Two examples of reading in Excel Tables with the advanced data sets.
This post will take a closer look at some tools that can be used to read in tabular data (i.e., tables) that are often published based on government sources or by other organizations. Tabular data is often made available in Excel format (.xls or .xlsx) and is formatted for ease of reading - but this can make it tricky to read into R and reshape into a usable dataset.

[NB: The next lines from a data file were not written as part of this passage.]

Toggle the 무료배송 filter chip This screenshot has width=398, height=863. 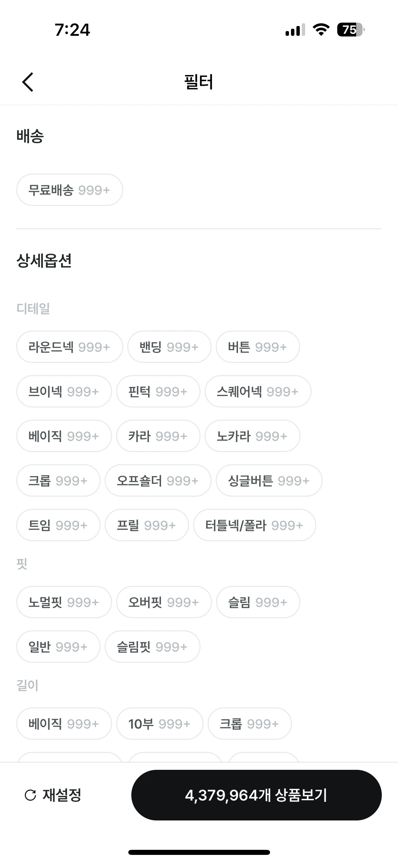70,190
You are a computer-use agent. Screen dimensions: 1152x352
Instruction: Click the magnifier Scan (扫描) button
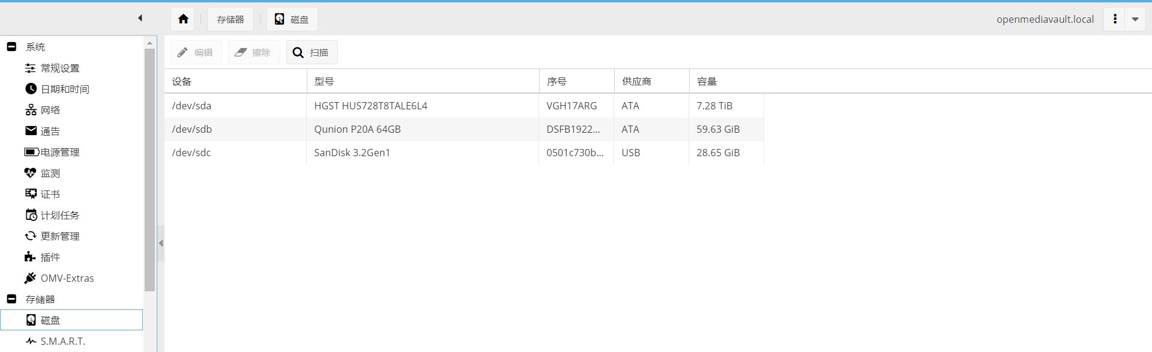(x=312, y=52)
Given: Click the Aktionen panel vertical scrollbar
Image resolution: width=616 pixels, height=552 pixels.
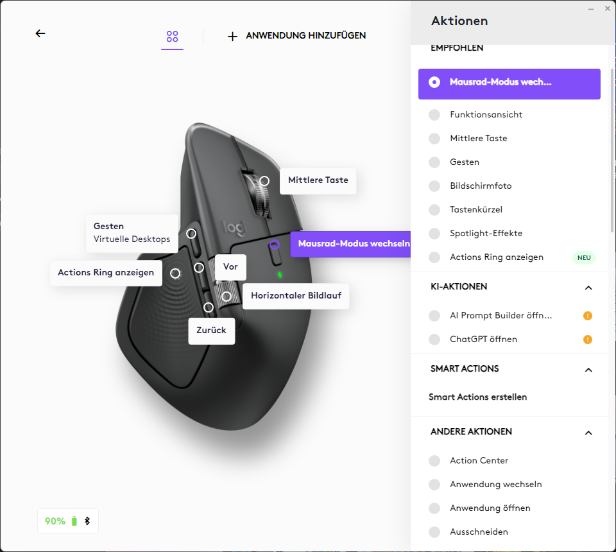Looking at the screenshot, I should [612, 148].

Reading in tabular data will follow the same general work flow or work process regardless of formatting differences. We will work through the steps in detail below, but here is an overview. Note that not every step is needed for every file.
filter
(and stringr
package)mutate
new variables as required, using separate
, pivot_longer`, etcThe railroad data set is a fairly straightforward formatted table published by the Railroad Retirement Board. The value variable is a count of the number of employees in each county and state combination.
Looking at the excel file, we can see that there are only a few issues: 1. There are three rows at the top of the sheet that are not needed 2. There are blank columns that are not needed. 3. There are Total rows for each state that are not needed
For the first issue, we use the “skip” option on read_excel
from the readxl
package to skip the rows at the top.
read_excel("../../_data/StateCounty2012.xls",
skip = 3)
# A tibble: 2,990 × 5
STATE ...2 COUNTY ...4 TOTAL
<chr> <lgl> <chr> <lgl> <dbl>
1 AE NA APO NA 2
2 AE Total1 NA <NA> NA 2
3 AK NA ANCHORAGE NA 7
4 AK NA FAIRBANKS NORTH STAR NA 2
5 AK NA JUNEAU NA 3
6 AK NA MATANUSKA-SUSITNA NA 2
7 AK NA SITKA NA 1
8 AK NA SKAGWAY MUNICIPALITY NA 88
9 AK Total NA <NA> NA 103
10 AL NA AUTAUGA NA 102
# … with 2,980 more rows
For the second issue, I name the blank columns “delete” to make is easy to remove the unwanted columns. I then use select
(with the ! sign to designate the complement or NOT) to select columns we wish to keep in the dataset - the rest are removed. Note that I skip 4 rows this time as I do not need the original header row.
There are other approaches you could use for this task (e.g., remove all columns that have no valid volues), but hard coding of variable names and types during data read in is not considered a violation of best practices and - if used strategically - can often make later data cleaning much easier.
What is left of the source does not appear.